# Given request
Write out the lines below verbatim, covering the stretch from the line that contains "Given: Click the" through the line that contains "Looking at the screenshot, I should 445,84.", and leave the pictures out of your answer.

# Exercise inputs
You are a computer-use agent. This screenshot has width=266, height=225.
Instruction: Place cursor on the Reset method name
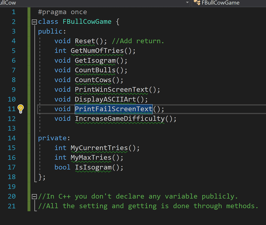click(85, 41)
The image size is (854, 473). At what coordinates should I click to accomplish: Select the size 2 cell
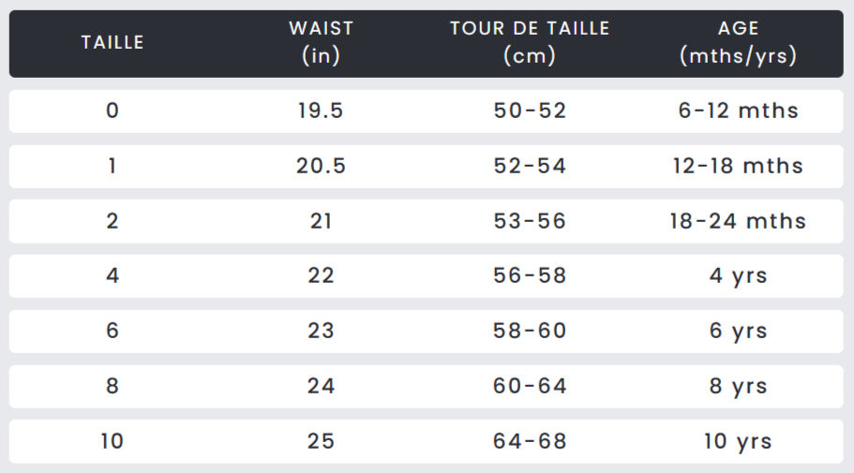pyautogui.click(x=112, y=221)
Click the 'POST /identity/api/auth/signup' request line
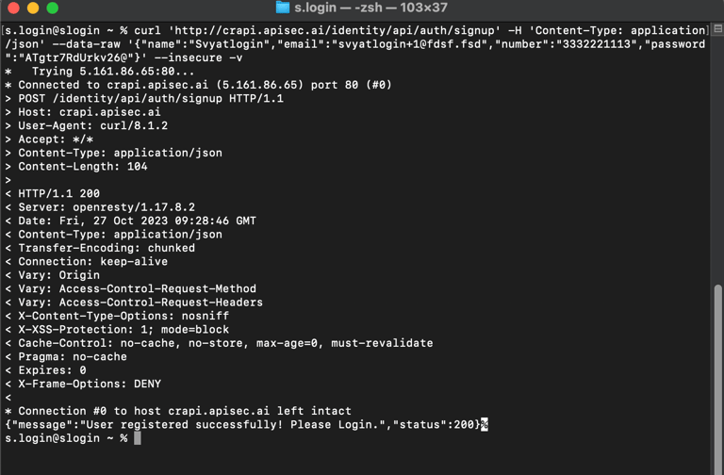Image resolution: width=724 pixels, height=475 pixels. click(x=151, y=98)
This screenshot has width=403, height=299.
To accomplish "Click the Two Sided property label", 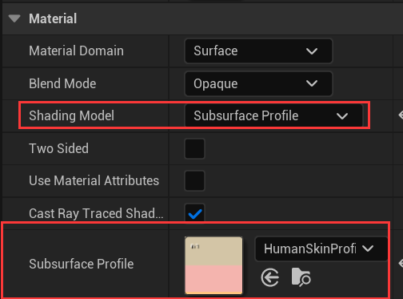I will 58,148.
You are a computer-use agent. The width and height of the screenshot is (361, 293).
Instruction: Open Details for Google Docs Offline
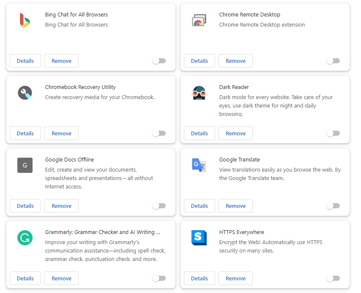(25, 206)
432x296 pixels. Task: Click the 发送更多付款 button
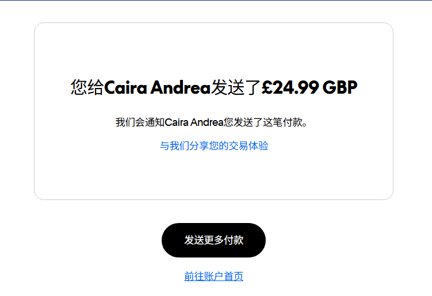click(x=213, y=240)
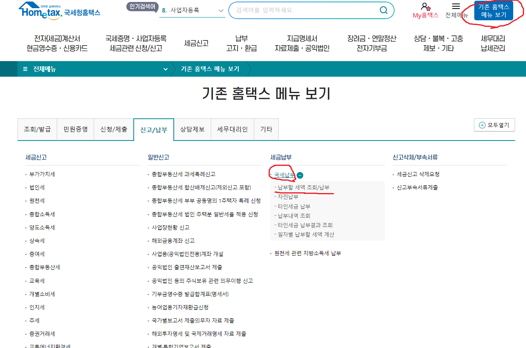Image resolution: width=526 pixels, height=348 pixels.
Task: Open the 전체메뉴 hamburger icon
Action: pyautogui.click(x=456, y=6)
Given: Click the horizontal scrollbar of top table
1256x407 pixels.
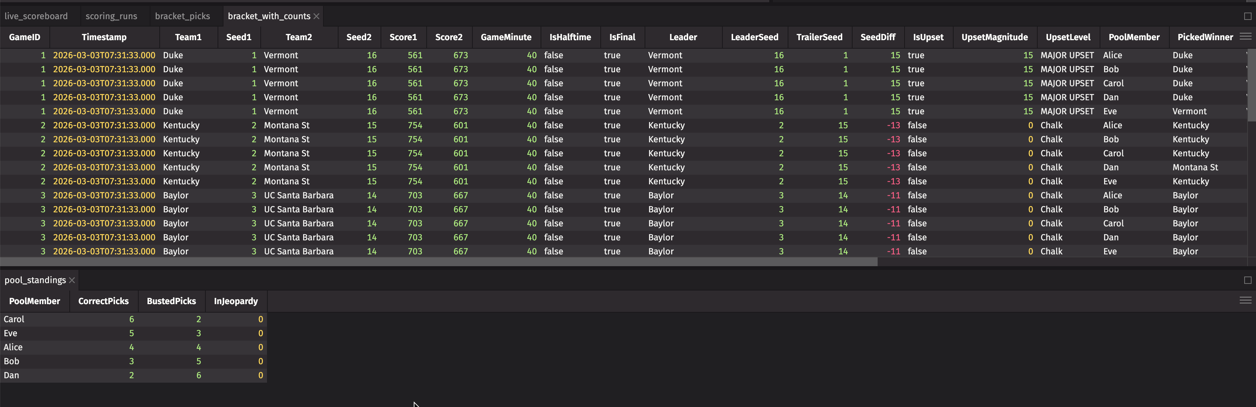Looking at the screenshot, I should pos(439,262).
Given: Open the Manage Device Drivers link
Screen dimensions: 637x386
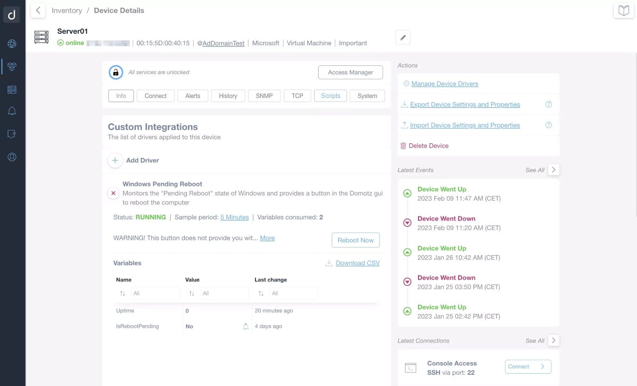Looking at the screenshot, I should 445,84.
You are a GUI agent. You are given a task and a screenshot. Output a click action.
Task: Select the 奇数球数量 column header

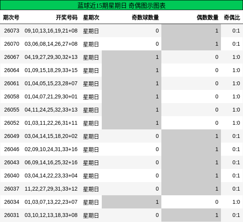click(145, 17)
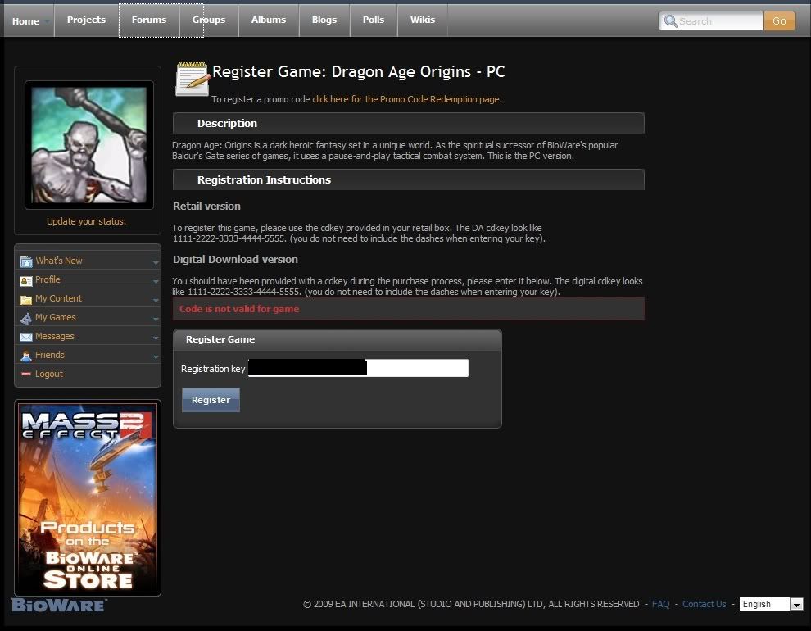Click the Profile sidebar icon
Viewport: 811px width, 631px height.
pos(26,280)
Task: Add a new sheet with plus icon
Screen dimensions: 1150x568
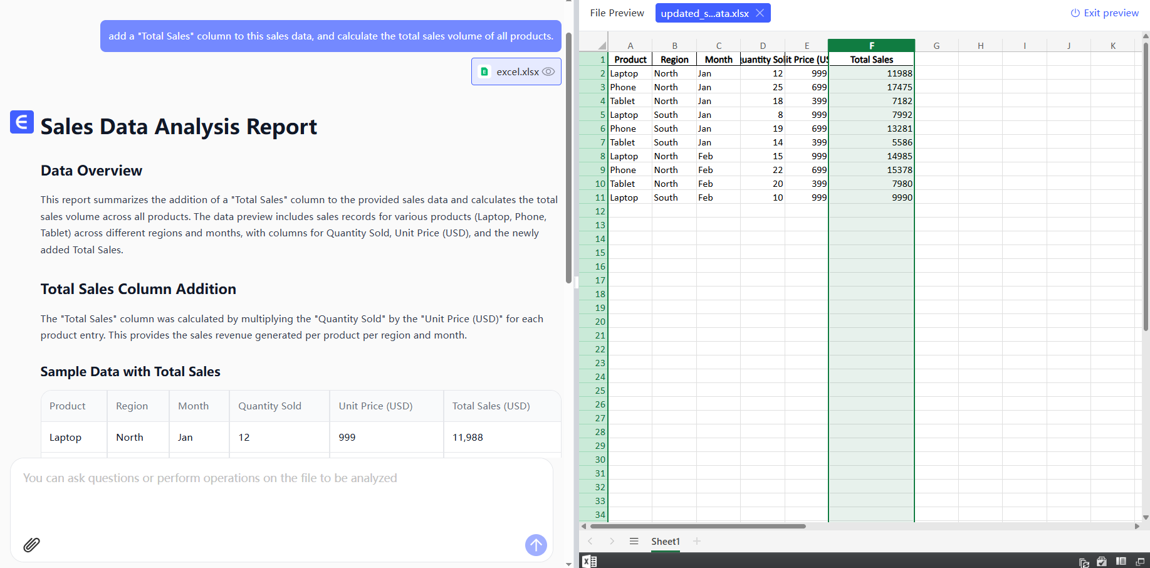Action: click(x=697, y=541)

# Written answer
Given: Click the horizontal scrollbar of top table
1256x407 pixels.
Looking at the screenshot, I should pos(439,262).
Given: Open the Manage Device Drivers link
Screen dimensions: 637x386
Looking at the screenshot, I should 445,84.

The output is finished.